▶ [INSTRUCTIONS FOR THE TASK] Using the entries that follow, write out the line containing "1158x764 pixels.", the line containing "Image resolution: width=1040", and every line between them, exactly and nothing else.

▶ [RECORD EXTRACTS]
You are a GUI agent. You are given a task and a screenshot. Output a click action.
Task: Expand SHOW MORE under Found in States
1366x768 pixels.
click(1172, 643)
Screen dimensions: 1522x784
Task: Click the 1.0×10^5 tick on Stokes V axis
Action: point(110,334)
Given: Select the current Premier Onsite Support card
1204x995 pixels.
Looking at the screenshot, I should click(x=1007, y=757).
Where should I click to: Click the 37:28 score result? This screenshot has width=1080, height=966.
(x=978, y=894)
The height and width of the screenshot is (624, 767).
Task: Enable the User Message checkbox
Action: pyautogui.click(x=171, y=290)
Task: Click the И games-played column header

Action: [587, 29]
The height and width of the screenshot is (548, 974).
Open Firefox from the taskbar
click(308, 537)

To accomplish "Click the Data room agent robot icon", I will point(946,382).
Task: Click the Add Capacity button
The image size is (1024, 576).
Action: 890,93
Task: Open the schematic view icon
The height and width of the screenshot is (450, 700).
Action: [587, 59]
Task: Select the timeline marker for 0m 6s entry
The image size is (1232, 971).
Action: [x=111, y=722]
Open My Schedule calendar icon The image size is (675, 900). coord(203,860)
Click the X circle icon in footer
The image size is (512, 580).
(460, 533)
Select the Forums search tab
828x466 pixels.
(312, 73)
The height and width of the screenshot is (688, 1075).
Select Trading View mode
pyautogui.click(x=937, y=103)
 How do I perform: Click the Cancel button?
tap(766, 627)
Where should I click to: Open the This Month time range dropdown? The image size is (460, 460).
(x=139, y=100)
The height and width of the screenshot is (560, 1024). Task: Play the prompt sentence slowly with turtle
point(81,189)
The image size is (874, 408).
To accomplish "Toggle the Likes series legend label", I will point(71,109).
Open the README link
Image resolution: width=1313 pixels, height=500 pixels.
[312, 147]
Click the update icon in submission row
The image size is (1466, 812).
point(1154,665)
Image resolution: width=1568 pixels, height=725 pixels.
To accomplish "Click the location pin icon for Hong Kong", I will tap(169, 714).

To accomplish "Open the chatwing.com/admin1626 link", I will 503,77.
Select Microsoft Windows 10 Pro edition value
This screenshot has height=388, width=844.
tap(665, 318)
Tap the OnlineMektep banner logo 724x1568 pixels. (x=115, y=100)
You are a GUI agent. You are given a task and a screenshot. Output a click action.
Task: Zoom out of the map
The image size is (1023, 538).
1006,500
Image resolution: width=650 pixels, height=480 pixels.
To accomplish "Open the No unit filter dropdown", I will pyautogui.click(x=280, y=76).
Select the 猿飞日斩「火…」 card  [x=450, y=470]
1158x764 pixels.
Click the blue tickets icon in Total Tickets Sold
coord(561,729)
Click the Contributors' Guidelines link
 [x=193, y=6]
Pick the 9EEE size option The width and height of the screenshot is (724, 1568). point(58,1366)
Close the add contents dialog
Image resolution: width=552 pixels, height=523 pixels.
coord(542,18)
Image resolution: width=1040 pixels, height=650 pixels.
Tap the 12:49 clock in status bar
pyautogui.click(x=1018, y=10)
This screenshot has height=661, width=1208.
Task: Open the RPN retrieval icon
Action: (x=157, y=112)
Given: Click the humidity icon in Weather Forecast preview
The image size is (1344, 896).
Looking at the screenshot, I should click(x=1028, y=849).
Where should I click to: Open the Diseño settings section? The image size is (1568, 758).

▶ [TASK ANSWER]
1158x764 pixels.
Click the blue tickets icon in Total Tickets Sold
coord(561,729)
Click the Contributors' Guidelines link
 [x=193, y=6]
Pick the 9EEE size option The width and height of the screenshot is (724, 1568). point(58,1366)
Close the add contents dialog
Image resolution: width=552 pixels, height=523 pixels.
coord(542,18)
Image resolution: width=1040 pixels, height=650 pixels.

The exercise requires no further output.